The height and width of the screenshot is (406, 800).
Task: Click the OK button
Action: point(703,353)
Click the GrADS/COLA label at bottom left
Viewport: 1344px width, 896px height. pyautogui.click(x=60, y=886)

######

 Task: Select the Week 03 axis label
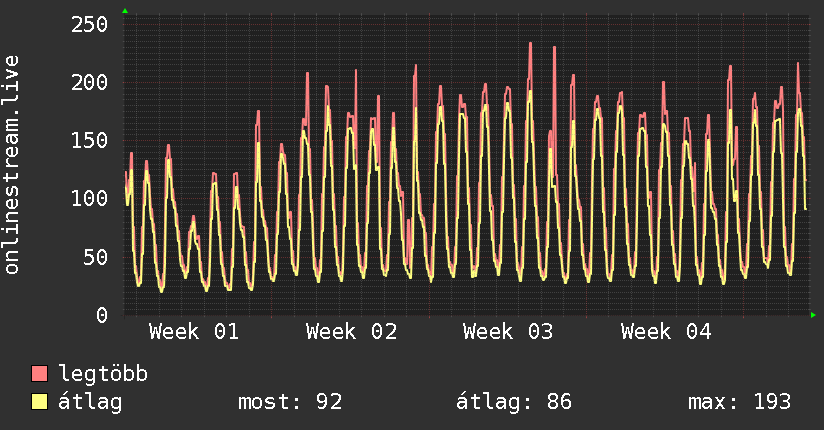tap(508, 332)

######

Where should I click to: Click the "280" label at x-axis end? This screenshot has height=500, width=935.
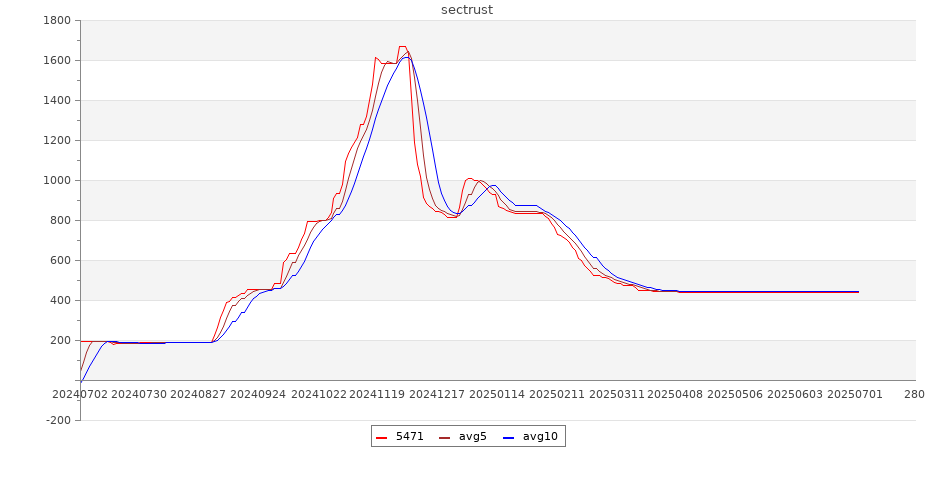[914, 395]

######

- **TASK TO COMPLETE**
Report every line of the listing that contains the string "width", treating case as significant.

- **WRITTEN ANSWER**
The height and width of the screenshot is (406, 800).
Viewport: 1344px width, 896px height. pyautogui.click(x=60, y=886)
Where should I click to: Click the "280" label at x-axis end? This screenshot has height=500, width=935.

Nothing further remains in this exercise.